Tharuzel the Soul Thresher.

I stare at the horror of where his face should be and find only a bone mask. His mouth is two feet north of there, a jagged vertical slit that splits his chest from crown to sternum.

My stomach twists with revulsion, but the darkness inside me hums in joyous recognition, pulling against my control.

I look away from him to the shadows surging and heaving with figures. Stalking around the sigil circle, moving between the pillars, seething in the darkness are Tharuzel’s lesser demon minions. Hunched and misshapen, but still deadly.

Red light flares, and my attention snaps back to Tharuzel. Through the cracks in the wooden wall, we watch as he reaches forward with impossibly long arms and grabs one of the hostages.

The middle-aged woman lets out a whimpered yelp, tears streaming down her face.

Tharuzel lifts her, holds her in the air in front of himself, and the slit running up his sternum opens.

Tentacles, slick, black, and barbed, surge from the cavity. They wrap around the woman, impale her flesh, and drag her toward the gaping maw in his chest.

Her frantic screams and struggling don’t deter him. Actually, they only make the red script on his skin pulse brighter.

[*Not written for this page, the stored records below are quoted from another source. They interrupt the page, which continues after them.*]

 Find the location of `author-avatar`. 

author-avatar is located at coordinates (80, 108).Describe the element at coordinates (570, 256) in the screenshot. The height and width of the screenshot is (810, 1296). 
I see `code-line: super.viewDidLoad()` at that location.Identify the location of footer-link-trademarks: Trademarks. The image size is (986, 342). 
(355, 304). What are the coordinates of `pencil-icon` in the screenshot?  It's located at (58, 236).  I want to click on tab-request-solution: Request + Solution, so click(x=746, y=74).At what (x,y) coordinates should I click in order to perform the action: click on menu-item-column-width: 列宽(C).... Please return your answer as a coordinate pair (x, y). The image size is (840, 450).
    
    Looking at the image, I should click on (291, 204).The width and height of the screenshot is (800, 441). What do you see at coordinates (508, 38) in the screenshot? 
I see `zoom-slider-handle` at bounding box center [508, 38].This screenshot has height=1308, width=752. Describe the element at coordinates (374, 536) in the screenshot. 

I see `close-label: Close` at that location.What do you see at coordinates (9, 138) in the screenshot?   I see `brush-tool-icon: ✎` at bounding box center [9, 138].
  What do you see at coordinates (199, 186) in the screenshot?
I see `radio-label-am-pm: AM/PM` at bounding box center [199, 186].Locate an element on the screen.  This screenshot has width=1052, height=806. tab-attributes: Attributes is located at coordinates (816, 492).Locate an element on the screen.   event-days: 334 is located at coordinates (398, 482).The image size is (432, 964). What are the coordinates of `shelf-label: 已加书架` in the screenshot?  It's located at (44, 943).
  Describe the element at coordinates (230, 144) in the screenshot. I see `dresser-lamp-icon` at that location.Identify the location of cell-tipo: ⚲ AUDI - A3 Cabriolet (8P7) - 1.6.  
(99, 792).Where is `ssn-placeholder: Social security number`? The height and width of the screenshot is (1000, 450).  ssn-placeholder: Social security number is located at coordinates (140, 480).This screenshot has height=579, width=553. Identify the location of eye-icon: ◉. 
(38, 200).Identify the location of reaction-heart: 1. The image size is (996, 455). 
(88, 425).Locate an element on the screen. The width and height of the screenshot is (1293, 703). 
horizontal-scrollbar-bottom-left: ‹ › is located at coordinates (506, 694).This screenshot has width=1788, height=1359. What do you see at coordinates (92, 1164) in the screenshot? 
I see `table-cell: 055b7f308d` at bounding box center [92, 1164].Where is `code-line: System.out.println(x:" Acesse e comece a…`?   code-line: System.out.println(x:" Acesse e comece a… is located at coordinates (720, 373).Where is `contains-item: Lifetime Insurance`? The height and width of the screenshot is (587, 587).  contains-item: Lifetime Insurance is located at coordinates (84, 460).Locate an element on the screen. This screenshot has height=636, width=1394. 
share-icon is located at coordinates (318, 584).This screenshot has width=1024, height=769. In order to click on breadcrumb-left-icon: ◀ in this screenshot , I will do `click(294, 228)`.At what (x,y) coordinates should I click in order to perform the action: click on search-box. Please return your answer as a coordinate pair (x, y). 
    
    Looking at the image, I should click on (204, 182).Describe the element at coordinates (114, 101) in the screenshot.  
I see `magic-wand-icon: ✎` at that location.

But before I can straighten and get to my feet, the woman is pulled inside and her scream cuts off.

The crunch of bone and the blood bursting from the seams of his mouth make the other hostages shriek and thrash against their bonds.

“No!”

Tharuzel reaches for the next captive, and we’re all up and running. Chaos erupts behind me. The air fills with shouted orders and the sound of growls and snarls.

The others charge after me.

All I see is the door.

All I feel is the dark bond yanking me forward. Tharuzel's presence is a blazing beacon in my chest, and now that he’s taken form, it’s so much more powerful. The darkness thrums in my veins like never before.

It’s seductive.

I burst through the mill's warped door, spirit fire already crackling across my palms.

The space opens before me—cavernous, gutted, and transformed into a demon nightmare.

Rusted restaurant equipment hulks in the background, shadowed by a writhing horde.

The stench of char and death is rank in the air and burns my eyes.

And every inch of the floor and walls crawls with dark sigils, all pulsing in rhythm with my blood-bond.

Tharuzel holds another hostage by the waist, his gaping mouth hole open, his tentacles jutting out to wrap around his next victim.

The hostages remain in the circle, screaming and fighting against their restraints.

Tharuzel turns, fully manifested. His tentacles claim his next snack and before we get two feet into the building, a second person is lost to the cavernous mouth.

The red script on his black, leathery skin bursts to life and writhes. Tharuzel turns, blood still oozing down his body.

He meets my gaze, and his voice comes from everywhere and nowhere, a chorus of the damned. "Finally, you come to me, Poppy Hallowind."

I picture Asher torn apart and bleeding to death, and throw spirit fire straight at his stupid face. He thinks he can lay claim to my soul, but he can’t—because Asher is my soul.